Bahçeli'nin kulakları çınlasın!

Başkanlığı kim savunuyor?

Başkanlığı başından bu yana kendisine "başkan" denilen terör örgütünün bir numaralı ismi Öcalan savunuyor. Sırrı Süreyya'nın tabiriyle "Başkan APO" başkanlığı savunuyor.

Nitekim "Eş Başkanlık" söylemini terörün siyasi uzantısı olan HDP siyasete soktu. Türk halkı "Başkan, Eş Başkan" söylemlerini her şeyden önce PKK'lılardan duydu.

İmralı'dan sızan tutanaklardan şu sözler eli kanlı terör örgütü elebaşısına aittir: - "Öcalan: Başkanlık sistemi düşünülebilir. Biz Tayyip Bey'in başkanlığını destekleriz. Biz AKP ile bu temelde bir başkanlık ittifakına girebiliriz".

Öcalan'ın başkanlığı desteklemesinin nedeni de şudur: Eli kanlı terör elebaşısı birden fazla siyasi partinin oluşturduğu bir TBMM'yi "eyalet-federasyon-özerklik" vb. için ikna etmekten bir başkanı ikna etmenin çok daha kolay olduğunu düşünüyor.
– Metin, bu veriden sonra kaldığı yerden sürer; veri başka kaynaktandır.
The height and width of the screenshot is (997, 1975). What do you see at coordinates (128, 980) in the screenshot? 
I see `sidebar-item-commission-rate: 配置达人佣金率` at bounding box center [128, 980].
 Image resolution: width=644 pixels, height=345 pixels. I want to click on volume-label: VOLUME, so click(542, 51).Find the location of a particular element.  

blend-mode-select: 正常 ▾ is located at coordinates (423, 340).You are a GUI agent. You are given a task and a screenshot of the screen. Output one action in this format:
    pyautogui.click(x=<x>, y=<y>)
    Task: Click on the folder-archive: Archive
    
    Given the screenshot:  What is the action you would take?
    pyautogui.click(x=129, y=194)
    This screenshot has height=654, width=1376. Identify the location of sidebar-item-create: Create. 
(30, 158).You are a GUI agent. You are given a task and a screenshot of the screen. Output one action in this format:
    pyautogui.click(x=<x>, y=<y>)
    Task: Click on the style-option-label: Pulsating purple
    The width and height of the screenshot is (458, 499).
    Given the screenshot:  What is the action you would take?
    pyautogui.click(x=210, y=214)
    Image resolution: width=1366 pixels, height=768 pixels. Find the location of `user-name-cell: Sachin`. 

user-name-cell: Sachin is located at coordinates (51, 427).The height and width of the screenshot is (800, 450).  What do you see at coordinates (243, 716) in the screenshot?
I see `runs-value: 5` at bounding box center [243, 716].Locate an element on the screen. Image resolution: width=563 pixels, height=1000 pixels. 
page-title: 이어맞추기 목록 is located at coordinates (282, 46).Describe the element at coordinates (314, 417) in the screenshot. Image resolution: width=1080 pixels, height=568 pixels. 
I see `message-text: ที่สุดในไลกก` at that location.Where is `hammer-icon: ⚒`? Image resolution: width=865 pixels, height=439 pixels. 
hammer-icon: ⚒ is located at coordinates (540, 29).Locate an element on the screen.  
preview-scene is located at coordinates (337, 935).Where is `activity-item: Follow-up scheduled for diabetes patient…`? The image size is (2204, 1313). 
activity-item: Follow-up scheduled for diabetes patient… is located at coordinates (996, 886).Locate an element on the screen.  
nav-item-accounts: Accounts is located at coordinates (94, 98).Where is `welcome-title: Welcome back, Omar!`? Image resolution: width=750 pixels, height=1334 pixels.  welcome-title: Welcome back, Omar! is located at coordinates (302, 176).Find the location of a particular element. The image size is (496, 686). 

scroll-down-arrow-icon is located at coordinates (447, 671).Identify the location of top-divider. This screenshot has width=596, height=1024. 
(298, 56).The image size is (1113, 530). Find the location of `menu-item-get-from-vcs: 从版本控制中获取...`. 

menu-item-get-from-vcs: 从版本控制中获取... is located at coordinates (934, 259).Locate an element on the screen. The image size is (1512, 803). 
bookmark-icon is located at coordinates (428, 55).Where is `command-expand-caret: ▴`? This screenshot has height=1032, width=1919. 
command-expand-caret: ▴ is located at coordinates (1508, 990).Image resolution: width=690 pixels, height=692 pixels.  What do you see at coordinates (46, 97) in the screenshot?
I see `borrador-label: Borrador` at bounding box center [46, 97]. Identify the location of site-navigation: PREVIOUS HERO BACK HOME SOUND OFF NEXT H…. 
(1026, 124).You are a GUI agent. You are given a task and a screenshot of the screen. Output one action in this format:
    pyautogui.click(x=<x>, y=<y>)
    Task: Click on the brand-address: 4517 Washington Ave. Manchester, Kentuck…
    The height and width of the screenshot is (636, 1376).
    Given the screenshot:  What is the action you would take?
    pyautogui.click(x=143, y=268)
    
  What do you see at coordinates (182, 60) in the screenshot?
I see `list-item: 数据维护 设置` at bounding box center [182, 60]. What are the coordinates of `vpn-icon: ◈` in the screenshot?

Hayır diyenleri tek tipleştirip şeytanlaştırmak!

Başkanlık yanlıları daha doğrusu iktidar, tezlerini ucuz, uçuk ve ucu açık değerlendirmelere indirgeyerek savunmaya çalışıyor.

PKK-HDP-FETÖ vb. terör örgütlerinin başkanlıkla ilgili olarak yaptıkları taktik çıkışları esas alarak başkanlığa hayır diyenlerin tamamını bir arada göstermeye çalışıyorlar.

"Hayır" diyenleri tek tipleştirip şeytanlaştırıyorlar.

İktidar dalkavukları farkında olmayarak FETÖ-DEAŞ ve PKK'nın CIA mahfillerinde kurguladığı kutuplaştırma projesinin içine doğru Türkiye'yi yuvarlıyorlar.

Toplumsal sözleşme olan Anayasa -darbe dönemleri hariç- ilk kez toplumun bir kesimiyle yapılıyor. Bir kesimin yaptığı ve toplumun tamamına "evet de" diye dayattığı bu anayasal değişikliğin toplumdan onay almasından daha çok sürdürülebilir olması önemlidir.

OHAL şartlarında, baskı ve KHK'larla biçimlendirilen kampanyalar altında, salt çoğunlukla elde edilecek bir referandum sonucu sürdürülebilir olmayacaktır.

Onlarca dayatma ve baskının bumerang etkisi yapması ve ters tepmesi sürpriz olmayacaktır. Bizden uyarması!